La société LCF étant une société par actions simplifiées, l'article L 227-1 avant dernier alinéa du Code de commerce dispose que lorsqu'il n'y a pas eu de commissaire aux apports ou lorsque la valeur retenue est différente de celle proposée par le commissaire aux apports, les associés sont solidairement responsables pendant cinq ans, à l'égard des tiers, de la valeur attribuée aux apports en nature lors de la constitution de la société.

En l'espèce, l'objet de la société LCF est l'achat et la revente de tous engins ou matériels de BTP et carrières, la location de tels engins, les prestations de service et de réparation.

Il résulte du rapport du commissaire aux apports du 3 janvier 2012 que le contrat d' apport présenté par les consorts C. a prévu l' apport d'un ficher de clients. Il a relevé que Lucien C. a ainsi, tout en conservant la propriété de deux accords de distribution conclu avec les sociétés AXYO et EDS, proposé de mettre à disposition de la société LCF ces accords, et d'apporter un fichier estimé à 2.000 clients potentiels, constitué avec son fils Cédric, qui a procédé à la même évaluation.

Ce fichier clients a été évalué par les deux associés à 500.000 €, constituant le capital social. Le commissaire aux apports a relevé que la démarche retenue pour l'évaluation de ce fichier repose sur des prévisions d'exploitation basées sur des hypothèses de chiffres d'affaires HT sur trois ans, de l'ordre de 1.160 K€ la première année, de 1.800 K€ la seconde année et de 2.130 K€ la troisième année. Un seul bon de commande a été présenté au commissaire, outre un état des devis établis en octobre et novembre 2011.

Le commissaire aux apports a indiqué que l'évaluation proposée étant fondée exclusivement sur des prévisions d'exploitation, il n'est pas en mesure d'apprécier si les hypothèses de chiffres d'affaires et de marges présentées par les associés constituent une base acceptable pour l'évaluation proposée, en raison de l'incertitude liée à la réalisation des objectifs annoncés.

Il en a déduit ne pas être en mesure « de conclure que la valeur de l'apport s'élevant à 500.000 € n'est pas surévaluée et, en conséquence, que l'actif net apporté est au moins égal au montant du capital de la société bénéficiaire de l'apport ».
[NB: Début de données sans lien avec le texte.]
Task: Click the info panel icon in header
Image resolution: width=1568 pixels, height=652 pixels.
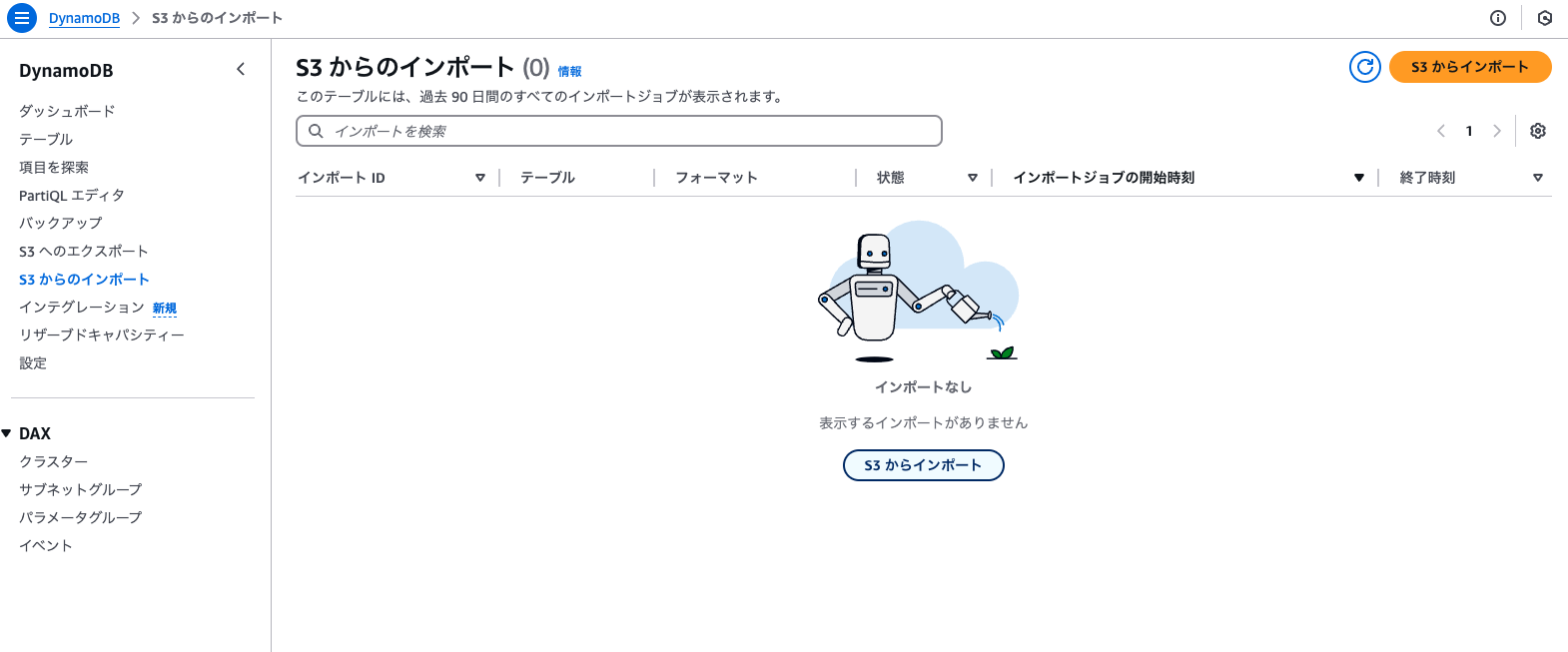Action: pyautogui.click(x=1497, y=18)
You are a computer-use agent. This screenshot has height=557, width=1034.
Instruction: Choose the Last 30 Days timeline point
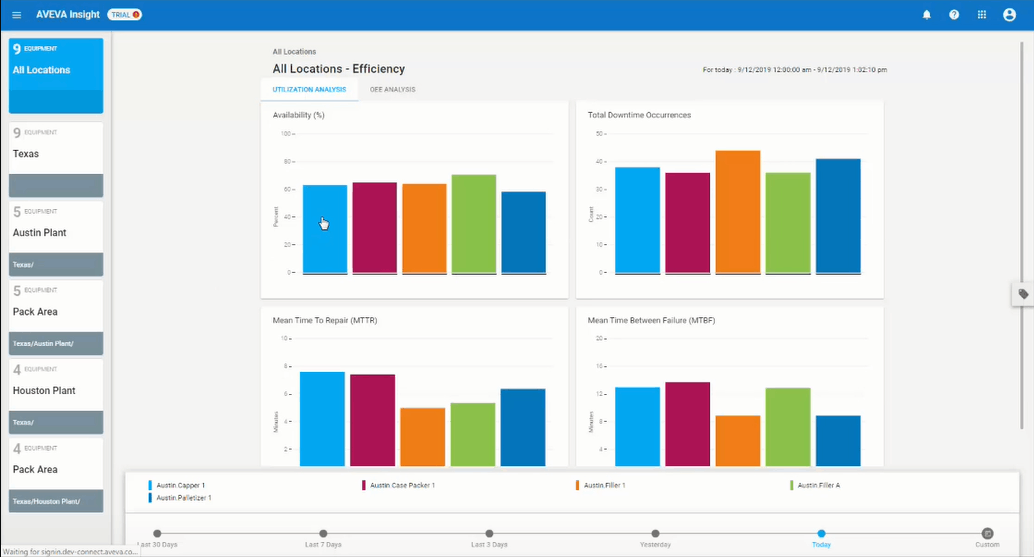pos(156,534)
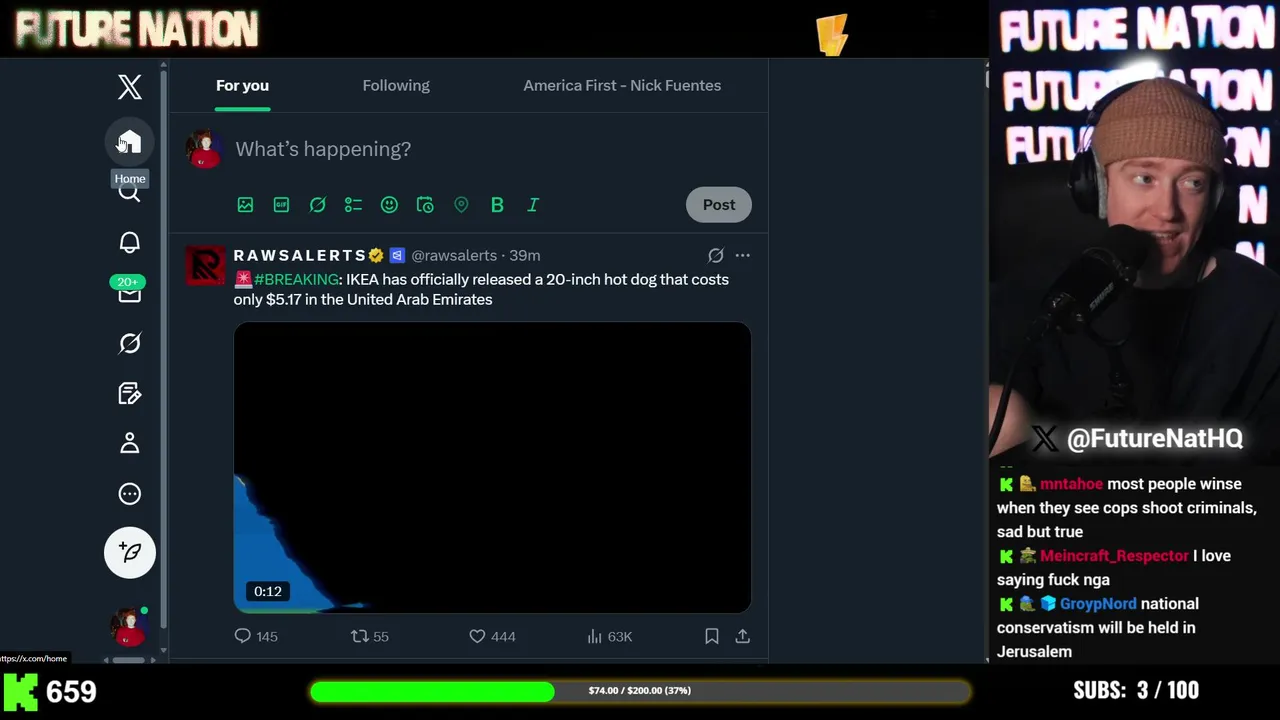Click the compose post feather button
This screenshot has height=720, width=1280.
(130, 552)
La cour relève que le commissaire aux apports n'a proposé aucune évaluation du fichier clients. En évaluant leur apport en nature à 500.000 €, les associés n'ont pas ainsi retenu une valeur différente de celle proposée par le commissaire aux apports, et les conditions prévues à l'avant dernier alinéa de l'article L 227-1 du Code de commerce concernant la responsabilité des associés ne sont pas réunies.

Par ces motifs, substitués à ceux des premiers juges, la cour confirmera la décision déférée en toutes ses dispositions. L'appelante sera déboutée de sa demande en paiement complémentaire fondée sur l'article 700 du code de procédure civile pour les frais exposés en cause d'appel. Elle sera condamné aux dépens par application de l'article 696 du code de procédure civile.

PAR CES MOTIFS

La Cour statuant publiquement, par arrêt réputé contradictoire mis à disposition au greffe de la Cour, les parties en ayant été préalablement avisées dans les conditions prévues au deuxième alinéa de l'article 450 du Code de procédure civile, après en avoir délibéré conformément à la loi,

Vu l'article L227-1 du Code de commerce';

Confirme le jugement déféré en toutes ses dispositions';

Déboute la société AXYO de sa demande complémentaire fondée sur l'article 700 du code de procédure civile pour les frais exposés en cause d'appel';

Condamne la société AXYO aux dépens.